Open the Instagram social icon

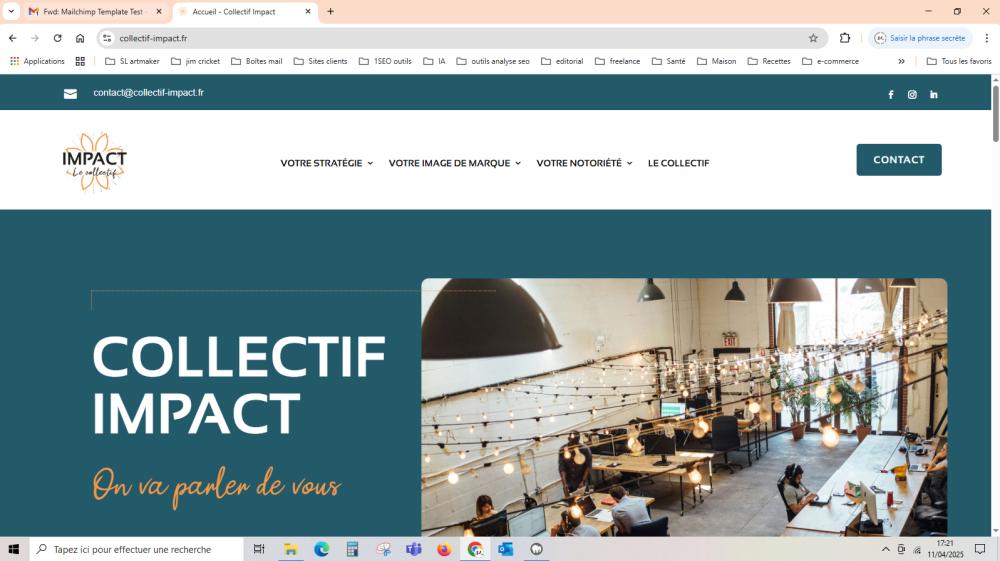912,94
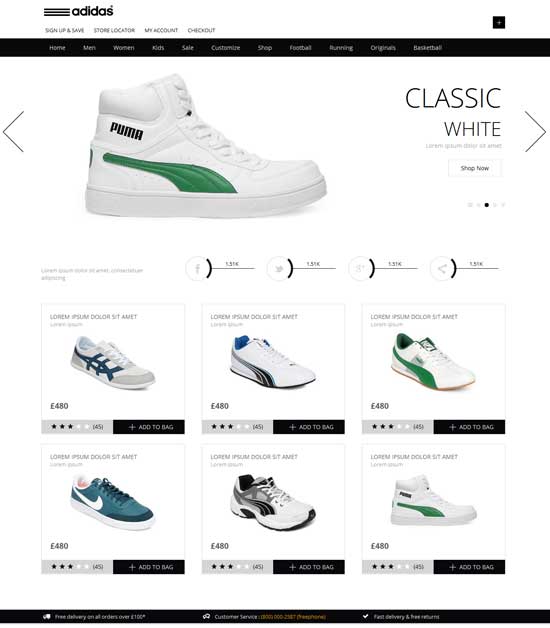
Task: Click the Facebook share icon
Action: coord(197,268)
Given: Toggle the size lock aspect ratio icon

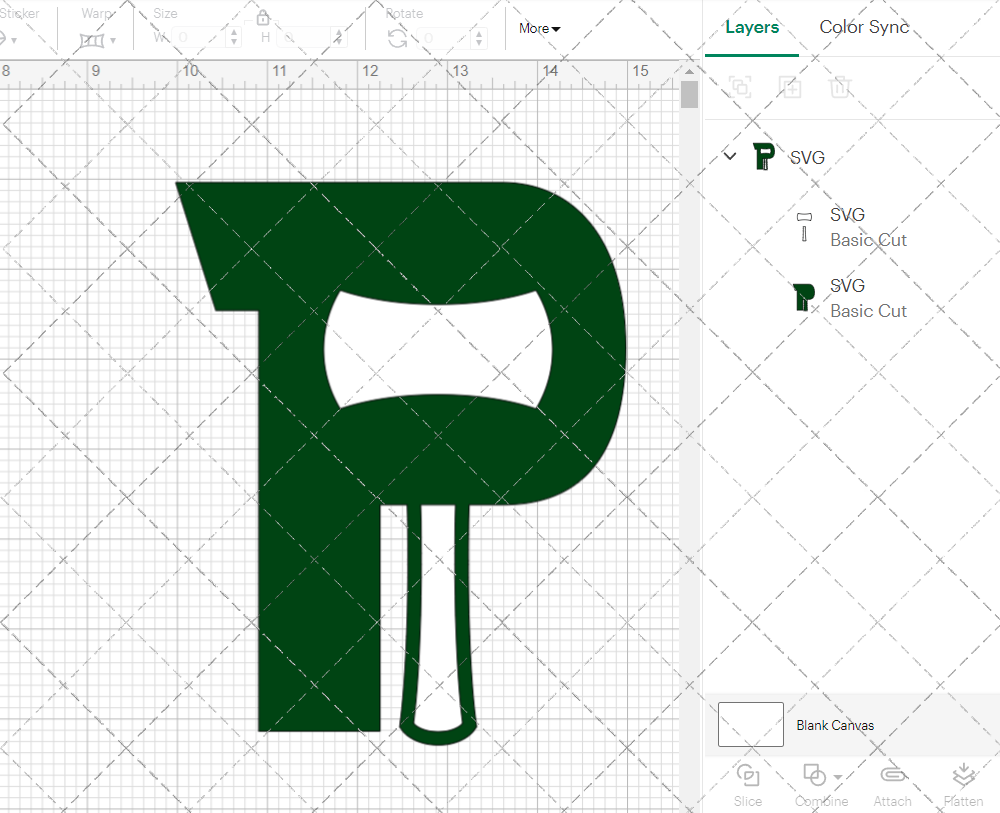Looking at the screenshot, I should tap(262, 18).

================================

**Task prompt**
This task asks for the data above repeated exactly, without a single picture.

**Finished exercise**
Open the Instagram social icon

912,94
Task: Click the Facebook share icon
Action: coord(197,268)
Given: Toggle the size lock aspect ratio icon

Looking at the screenshot, I should tap(262, 18).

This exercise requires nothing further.